Mais tarde eu observava o brechó. Enquanto Sarah, a dona , converçava com Kath, minha mãe :
- Como a Cristhine cresceu, Kath. Faz tempo que não a via.
- Sabe como é esses jovens. Não saem mais de casa. - as duas cochichavam.
Eu observava um chapéu rosa quando meu olhar foi atraído por uma 'caixinha'.
Naverdade era um pequeno baú, com detalhes rústicos e entalhados na madeira. Um cadeado grosso de aço o trancava e nem um sinal de chave para abrir. Balancei-o. Ele fez barulho. Havia algo lá dentro, e eu não podia abri-lo.
- Ahhn...Sarah - digo indo até aquela mulher gorda
- Ahn... Cadê a chave ? - indico o pequeno baú.
- Não tem, querida. Simplismente esse baú foi deixado aí escondido dentro daquele casaco. Alguém queria se livrar dele. Ou do que tem dentro.- sorri - Percebeu que faz barulho quando balança né ?
- Sim...- sorrio de leve.
- Quanto custa ? - Ela se assusta. Parecia totalmente absurdo que alguém quisesse levar um pequeno baú velho e trancado.
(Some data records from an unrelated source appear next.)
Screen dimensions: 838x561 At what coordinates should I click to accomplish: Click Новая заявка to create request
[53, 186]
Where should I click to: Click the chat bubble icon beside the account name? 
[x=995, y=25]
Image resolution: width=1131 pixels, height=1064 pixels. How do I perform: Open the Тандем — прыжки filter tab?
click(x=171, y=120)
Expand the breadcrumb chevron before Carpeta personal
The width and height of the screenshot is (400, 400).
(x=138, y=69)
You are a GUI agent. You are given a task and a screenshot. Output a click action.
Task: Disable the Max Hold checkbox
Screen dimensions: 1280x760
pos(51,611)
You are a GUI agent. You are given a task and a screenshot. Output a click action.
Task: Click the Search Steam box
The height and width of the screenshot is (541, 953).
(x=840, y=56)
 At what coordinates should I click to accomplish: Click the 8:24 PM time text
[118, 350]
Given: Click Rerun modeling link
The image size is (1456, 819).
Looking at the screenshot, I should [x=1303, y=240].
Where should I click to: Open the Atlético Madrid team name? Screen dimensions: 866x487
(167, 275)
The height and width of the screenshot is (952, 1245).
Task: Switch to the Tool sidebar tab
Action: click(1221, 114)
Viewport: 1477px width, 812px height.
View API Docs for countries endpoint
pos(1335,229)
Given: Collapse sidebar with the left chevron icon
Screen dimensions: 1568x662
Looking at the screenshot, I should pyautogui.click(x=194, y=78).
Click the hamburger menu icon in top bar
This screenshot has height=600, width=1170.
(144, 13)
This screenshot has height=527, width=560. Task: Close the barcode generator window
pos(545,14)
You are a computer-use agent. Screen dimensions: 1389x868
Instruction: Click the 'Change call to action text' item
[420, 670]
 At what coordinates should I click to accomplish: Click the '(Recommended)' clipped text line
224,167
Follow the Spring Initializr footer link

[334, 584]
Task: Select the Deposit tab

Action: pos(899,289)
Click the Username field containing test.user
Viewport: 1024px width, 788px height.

Eu o achei fofo.
- 5 dólares...- ela diz meio assustada.
Eu entrego o dinheiro a ela. Minha mãe observa tudo com um belo sorriso no rosto.
Como ela era linda...Minha mãe era uma mulher loira, alta e possuía uma beleza única. O sorriso dela era encantador.
- Filha, pode ir para casa. Já é 4 da tarde e não tivemos movimento hoje ...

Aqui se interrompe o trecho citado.